= AIM OF THE EXERCISE =
Please put the rows starting at the one containing "Task: Open the clipboard report icon" and ending at the one containing "The image size is (1300, 750)." into a numbered list, leaving out any blank lines.

────

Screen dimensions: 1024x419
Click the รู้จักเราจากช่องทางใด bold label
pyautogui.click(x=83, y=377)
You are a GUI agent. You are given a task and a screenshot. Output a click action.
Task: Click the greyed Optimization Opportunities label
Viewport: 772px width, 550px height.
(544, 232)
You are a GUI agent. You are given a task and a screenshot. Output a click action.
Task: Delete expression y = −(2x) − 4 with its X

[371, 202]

────

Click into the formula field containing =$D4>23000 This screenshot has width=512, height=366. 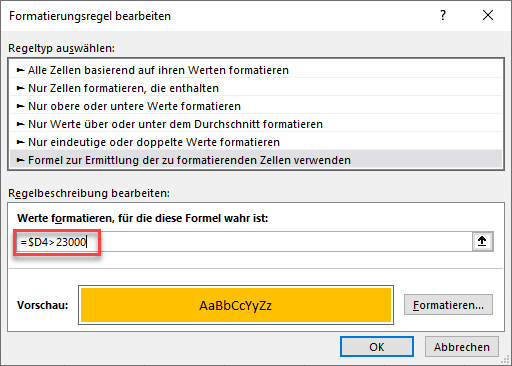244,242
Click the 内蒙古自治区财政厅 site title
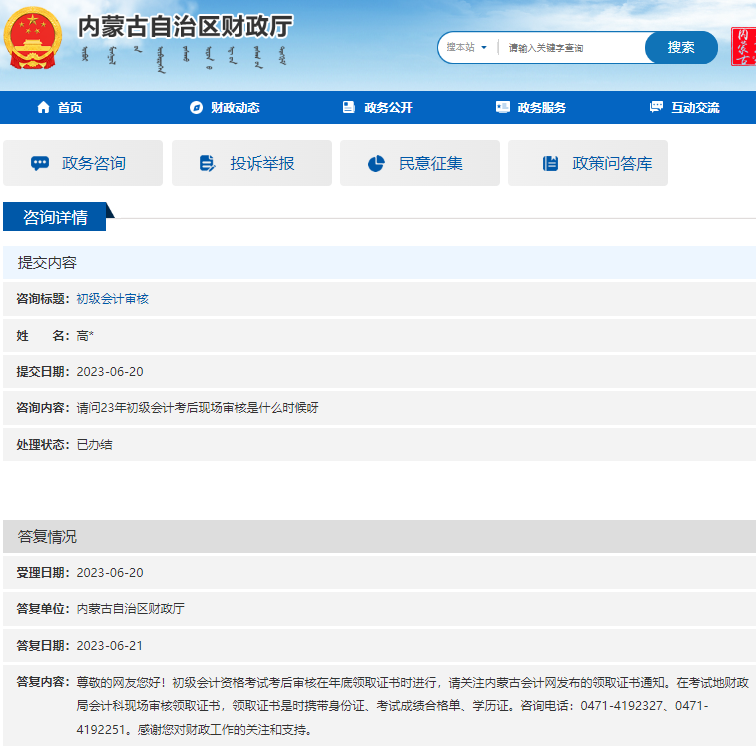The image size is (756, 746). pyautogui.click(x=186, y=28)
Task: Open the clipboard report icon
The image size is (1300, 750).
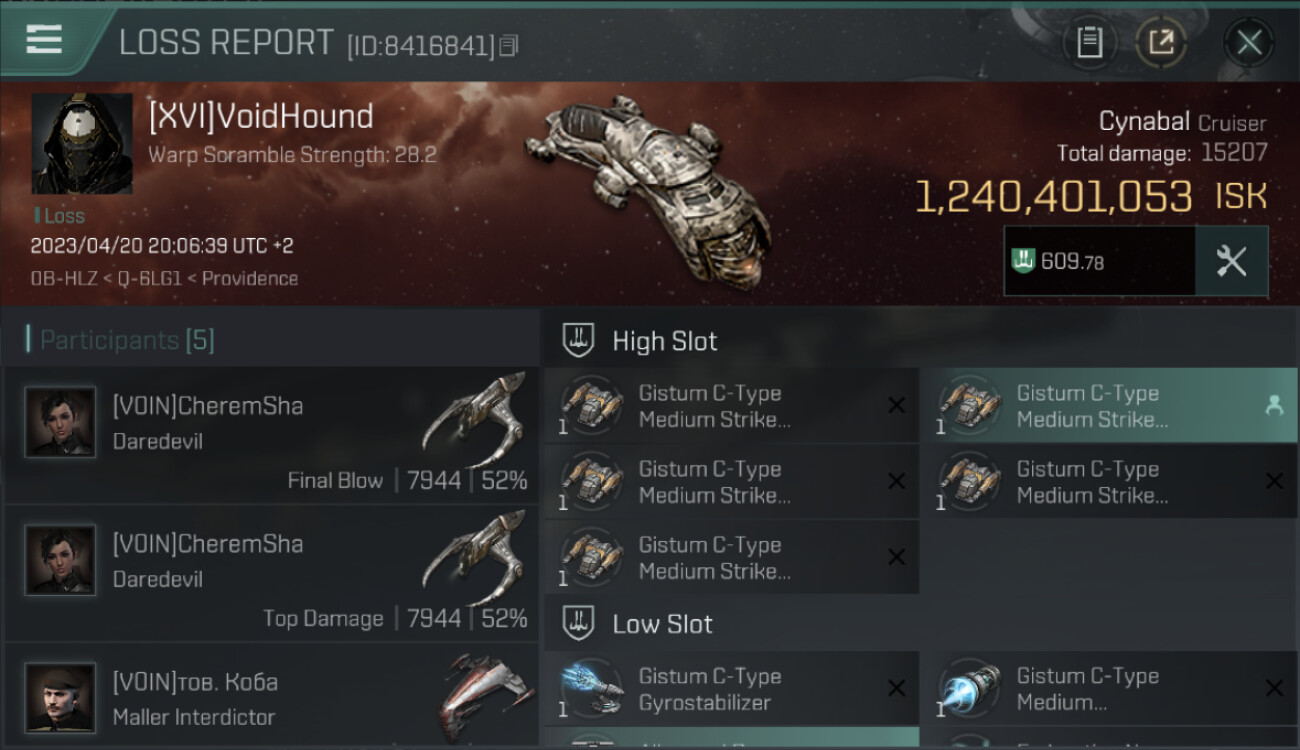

────

= OUTPUT =
1. Task: Open the clipboard report icon
2. The image size is (1300, 750).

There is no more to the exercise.